The input:
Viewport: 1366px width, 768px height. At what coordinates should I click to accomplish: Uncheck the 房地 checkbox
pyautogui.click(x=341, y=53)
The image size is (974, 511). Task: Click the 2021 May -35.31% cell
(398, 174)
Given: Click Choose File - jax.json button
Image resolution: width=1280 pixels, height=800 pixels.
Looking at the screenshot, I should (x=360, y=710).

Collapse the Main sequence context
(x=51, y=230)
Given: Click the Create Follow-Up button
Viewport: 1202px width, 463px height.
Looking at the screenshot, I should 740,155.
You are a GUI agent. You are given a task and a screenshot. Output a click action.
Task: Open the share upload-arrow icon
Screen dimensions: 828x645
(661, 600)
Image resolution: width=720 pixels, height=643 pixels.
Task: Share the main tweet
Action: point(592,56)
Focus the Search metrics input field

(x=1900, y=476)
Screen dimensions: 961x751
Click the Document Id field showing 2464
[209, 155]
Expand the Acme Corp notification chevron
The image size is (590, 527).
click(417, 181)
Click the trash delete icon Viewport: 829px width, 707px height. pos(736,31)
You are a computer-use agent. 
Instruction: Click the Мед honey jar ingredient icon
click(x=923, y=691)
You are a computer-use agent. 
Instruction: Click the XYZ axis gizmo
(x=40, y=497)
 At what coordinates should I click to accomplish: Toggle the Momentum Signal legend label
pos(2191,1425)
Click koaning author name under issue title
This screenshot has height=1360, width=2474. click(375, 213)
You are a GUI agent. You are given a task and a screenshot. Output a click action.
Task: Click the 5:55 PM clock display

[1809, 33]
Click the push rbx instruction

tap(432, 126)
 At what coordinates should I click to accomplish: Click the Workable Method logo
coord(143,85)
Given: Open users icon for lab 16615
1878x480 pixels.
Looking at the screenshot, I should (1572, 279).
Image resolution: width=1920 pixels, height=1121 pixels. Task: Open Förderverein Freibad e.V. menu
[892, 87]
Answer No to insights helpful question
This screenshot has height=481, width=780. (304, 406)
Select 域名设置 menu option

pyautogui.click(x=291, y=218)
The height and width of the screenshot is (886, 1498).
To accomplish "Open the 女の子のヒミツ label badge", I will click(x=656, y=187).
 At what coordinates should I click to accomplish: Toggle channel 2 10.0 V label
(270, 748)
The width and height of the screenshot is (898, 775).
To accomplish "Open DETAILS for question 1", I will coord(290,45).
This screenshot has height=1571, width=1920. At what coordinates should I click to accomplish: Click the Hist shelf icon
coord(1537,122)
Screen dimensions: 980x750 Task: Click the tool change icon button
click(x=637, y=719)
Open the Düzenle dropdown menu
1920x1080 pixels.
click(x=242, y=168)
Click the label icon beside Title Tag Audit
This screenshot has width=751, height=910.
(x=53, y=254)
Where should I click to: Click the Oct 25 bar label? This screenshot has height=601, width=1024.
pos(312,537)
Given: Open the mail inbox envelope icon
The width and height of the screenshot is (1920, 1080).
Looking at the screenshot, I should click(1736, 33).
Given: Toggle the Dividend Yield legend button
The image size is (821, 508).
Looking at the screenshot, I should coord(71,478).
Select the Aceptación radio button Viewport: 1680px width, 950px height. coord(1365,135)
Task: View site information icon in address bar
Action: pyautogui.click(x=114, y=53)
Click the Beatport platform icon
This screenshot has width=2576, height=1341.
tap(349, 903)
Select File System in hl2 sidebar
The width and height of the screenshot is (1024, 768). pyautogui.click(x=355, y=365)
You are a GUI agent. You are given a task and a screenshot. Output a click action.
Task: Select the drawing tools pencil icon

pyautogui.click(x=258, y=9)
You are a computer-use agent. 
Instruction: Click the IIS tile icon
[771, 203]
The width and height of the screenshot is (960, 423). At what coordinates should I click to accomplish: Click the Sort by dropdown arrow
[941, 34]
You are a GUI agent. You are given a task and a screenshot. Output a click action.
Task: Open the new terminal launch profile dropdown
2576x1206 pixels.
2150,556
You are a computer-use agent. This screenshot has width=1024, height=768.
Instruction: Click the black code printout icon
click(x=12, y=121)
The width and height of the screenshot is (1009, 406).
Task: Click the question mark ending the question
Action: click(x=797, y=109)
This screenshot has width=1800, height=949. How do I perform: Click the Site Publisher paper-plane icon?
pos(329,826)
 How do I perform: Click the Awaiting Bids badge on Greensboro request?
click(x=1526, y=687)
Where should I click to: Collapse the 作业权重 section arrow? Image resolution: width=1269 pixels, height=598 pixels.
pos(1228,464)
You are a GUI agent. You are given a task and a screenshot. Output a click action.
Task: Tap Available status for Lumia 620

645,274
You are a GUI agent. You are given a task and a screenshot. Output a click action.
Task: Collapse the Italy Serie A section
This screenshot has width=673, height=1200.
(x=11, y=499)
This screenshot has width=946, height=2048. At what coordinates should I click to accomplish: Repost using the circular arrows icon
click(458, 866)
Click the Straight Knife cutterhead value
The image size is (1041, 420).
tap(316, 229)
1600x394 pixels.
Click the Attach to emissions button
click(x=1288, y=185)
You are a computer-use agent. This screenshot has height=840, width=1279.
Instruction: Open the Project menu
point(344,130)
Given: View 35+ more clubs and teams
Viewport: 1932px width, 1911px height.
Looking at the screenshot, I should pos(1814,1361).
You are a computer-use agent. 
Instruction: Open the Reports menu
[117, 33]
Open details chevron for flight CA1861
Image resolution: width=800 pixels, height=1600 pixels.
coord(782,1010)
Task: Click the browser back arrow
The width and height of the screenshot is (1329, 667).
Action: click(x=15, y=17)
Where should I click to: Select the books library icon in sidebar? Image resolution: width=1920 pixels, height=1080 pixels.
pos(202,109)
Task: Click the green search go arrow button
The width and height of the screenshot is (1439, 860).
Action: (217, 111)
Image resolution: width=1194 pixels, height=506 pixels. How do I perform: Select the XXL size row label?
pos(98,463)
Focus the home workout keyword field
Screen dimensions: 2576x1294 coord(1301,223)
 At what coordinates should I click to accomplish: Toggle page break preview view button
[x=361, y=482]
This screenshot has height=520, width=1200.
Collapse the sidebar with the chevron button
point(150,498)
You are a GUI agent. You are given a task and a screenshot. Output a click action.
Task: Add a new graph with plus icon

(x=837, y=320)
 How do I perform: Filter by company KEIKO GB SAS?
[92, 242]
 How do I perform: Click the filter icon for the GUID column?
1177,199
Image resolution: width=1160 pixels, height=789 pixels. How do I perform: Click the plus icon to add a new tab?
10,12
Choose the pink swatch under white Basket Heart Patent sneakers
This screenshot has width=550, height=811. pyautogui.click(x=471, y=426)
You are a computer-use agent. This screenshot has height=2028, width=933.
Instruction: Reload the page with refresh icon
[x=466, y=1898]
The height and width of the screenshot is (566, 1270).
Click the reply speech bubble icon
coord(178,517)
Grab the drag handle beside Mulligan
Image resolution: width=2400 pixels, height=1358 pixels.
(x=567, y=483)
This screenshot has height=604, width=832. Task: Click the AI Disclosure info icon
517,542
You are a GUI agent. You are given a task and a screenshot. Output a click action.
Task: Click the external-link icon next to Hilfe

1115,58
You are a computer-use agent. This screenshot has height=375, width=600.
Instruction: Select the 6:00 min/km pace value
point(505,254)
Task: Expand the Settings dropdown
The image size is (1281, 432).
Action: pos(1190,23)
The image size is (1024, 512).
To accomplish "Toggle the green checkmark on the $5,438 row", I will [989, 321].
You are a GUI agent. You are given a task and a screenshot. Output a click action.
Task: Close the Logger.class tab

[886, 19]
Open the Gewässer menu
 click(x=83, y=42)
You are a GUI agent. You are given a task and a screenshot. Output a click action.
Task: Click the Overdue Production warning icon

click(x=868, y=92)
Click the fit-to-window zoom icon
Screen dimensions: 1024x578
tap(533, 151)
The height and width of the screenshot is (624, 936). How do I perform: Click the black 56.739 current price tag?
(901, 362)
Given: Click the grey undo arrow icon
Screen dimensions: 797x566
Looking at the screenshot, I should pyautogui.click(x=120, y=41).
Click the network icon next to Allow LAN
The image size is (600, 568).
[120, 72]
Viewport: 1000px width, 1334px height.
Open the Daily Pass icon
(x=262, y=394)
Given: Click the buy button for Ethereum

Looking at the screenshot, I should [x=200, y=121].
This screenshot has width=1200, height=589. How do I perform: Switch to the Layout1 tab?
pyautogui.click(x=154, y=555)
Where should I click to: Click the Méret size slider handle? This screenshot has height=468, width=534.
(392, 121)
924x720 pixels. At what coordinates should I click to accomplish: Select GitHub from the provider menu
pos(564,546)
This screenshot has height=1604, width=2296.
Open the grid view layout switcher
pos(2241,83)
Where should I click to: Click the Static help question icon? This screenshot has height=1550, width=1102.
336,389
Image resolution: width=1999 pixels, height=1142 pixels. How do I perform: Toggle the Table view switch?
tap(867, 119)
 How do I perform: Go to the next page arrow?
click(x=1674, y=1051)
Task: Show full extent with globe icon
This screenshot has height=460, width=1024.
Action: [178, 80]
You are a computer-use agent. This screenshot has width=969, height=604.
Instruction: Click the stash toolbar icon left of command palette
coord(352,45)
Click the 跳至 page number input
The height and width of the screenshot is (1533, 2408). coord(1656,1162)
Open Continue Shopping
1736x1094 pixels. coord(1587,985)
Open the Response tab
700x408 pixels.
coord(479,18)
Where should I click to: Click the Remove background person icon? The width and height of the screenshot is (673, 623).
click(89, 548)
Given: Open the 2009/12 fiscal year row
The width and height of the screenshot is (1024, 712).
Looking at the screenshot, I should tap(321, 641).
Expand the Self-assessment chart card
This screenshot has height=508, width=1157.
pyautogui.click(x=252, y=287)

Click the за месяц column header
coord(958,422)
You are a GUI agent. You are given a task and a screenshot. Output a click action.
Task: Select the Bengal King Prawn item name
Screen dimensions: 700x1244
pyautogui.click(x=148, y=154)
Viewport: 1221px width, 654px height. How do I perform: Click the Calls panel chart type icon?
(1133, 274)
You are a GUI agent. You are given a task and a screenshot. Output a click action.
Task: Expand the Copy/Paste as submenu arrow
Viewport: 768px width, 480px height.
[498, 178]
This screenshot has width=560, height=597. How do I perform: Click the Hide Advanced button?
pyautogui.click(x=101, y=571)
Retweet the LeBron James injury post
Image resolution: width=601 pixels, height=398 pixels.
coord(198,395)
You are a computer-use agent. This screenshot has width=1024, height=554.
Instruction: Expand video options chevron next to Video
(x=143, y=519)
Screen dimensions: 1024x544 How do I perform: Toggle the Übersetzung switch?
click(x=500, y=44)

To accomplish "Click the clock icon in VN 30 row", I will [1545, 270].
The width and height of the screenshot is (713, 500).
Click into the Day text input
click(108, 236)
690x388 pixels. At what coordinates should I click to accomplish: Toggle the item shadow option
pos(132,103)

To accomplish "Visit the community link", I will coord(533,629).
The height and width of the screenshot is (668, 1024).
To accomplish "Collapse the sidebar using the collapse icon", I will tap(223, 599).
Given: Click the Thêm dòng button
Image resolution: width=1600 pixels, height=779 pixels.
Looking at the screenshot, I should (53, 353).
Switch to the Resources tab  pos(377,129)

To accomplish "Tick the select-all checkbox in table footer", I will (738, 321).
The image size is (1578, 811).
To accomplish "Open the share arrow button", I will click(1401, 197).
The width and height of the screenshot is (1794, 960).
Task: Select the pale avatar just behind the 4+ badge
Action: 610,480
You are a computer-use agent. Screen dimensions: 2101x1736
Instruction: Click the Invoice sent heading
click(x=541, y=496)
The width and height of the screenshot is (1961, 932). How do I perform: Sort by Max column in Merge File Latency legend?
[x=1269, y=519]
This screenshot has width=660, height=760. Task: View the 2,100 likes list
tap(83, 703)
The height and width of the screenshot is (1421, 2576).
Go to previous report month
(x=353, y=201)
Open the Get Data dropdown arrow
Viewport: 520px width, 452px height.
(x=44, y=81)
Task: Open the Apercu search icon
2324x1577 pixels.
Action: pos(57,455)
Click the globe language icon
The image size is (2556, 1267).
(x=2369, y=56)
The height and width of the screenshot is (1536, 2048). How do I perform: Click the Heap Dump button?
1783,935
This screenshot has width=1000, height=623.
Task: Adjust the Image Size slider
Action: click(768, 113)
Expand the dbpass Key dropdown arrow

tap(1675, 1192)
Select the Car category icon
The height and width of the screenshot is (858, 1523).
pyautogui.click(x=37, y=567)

Aim: Render everything from the line containing "The image size is (974, 511)." down to the line containing "will click(x=656, y=187)." as a numbered list, omitting blank lines.

Result:
1. The image size is (974, 511). Task: Click the 2021 May -35.31% cell
2. (398, 174)
3. Given: Click Choose File - jax.json button
4. Image resolution: width=1280 pixels, height=800 pixels.
5. Looking at the screenshot, I should (x=360, y=710).
6. Collapse the Main sequence context
7. (x=51, y=230)
8. Given: Click the Create Follow-Up button
9. Viewport: 1202px width, 463px height.
10. Looking at the screenshot, I should 740,155.
11. You are a GUI agent. You are given a task and a screenshot. Output a click action.
12. Task: Open the share upload-arrow icon
13. Screen dimensions: 828x645
14. (661, 600)
15. Image resolution: width=720 pixels, height=643 pixels.
16. Task: Share the main tweet
17. Action: point(592,56)
18. Focus the Search metrics input field
19. (x=1900, y=476)
20. Screen dimensions: 961x751
21. Click the Document Id field showing 2464
22. [209, 155]
23. Expand the Acme Corp notification chevron
24. The image size is (590, 527).
25. click(417, 181)
26. Click the trash delete icon Viewport: 829px width, 707px height. pos(736,31)
27. You are a computer-use agent. 
28. Instruction: Click the Мед honey jar ingredient icon
29. click(x=923, y=691)
30. You are a computer-use agent. 
31. Instruction: Click the XYZ axis gizmo
32. (x=40, y=497)
33.  At what coordinates should I click to accomplish: Toggle the Momentum Signal legend label
34. pos(2191,1425)
35. Click koaning author name under issue title
36. This screenshot has height=1360, width=2474. click(375, 213)
37. You are a GUI agent. You are given a task and a screenshot. Output a click action.
38. Task: Click the 5:55 PM clock display
39. [1809, 33]
40. Click the push rbx instruction
41. tap(432, 126)
42.  At what coordinates should I click to accomplish: Click the Workable Method logo
43. coord(143,85)
44. Given: Open users icon for lab 16615
45. 1878x480 pixels.
46. Looking at the screenshot, I should (1572, 279).
47. Image resolution: width=1920 pixels, height=1121 pixels. Task: Open Förderverein Freibad e.V. menu
48. [892, 87]
49. Answer No to insights helpful question
50. This screenshot has height=481, width=780. (304, 406)
51. Select 域名设置 menu option
52. pyautogui.click(x=291, y=218)
53. The height and width of the screenshot is (886, 1498).
54. To accomplish "Open the 女の子のヒミツ label badge", I will click(x=656, y=187).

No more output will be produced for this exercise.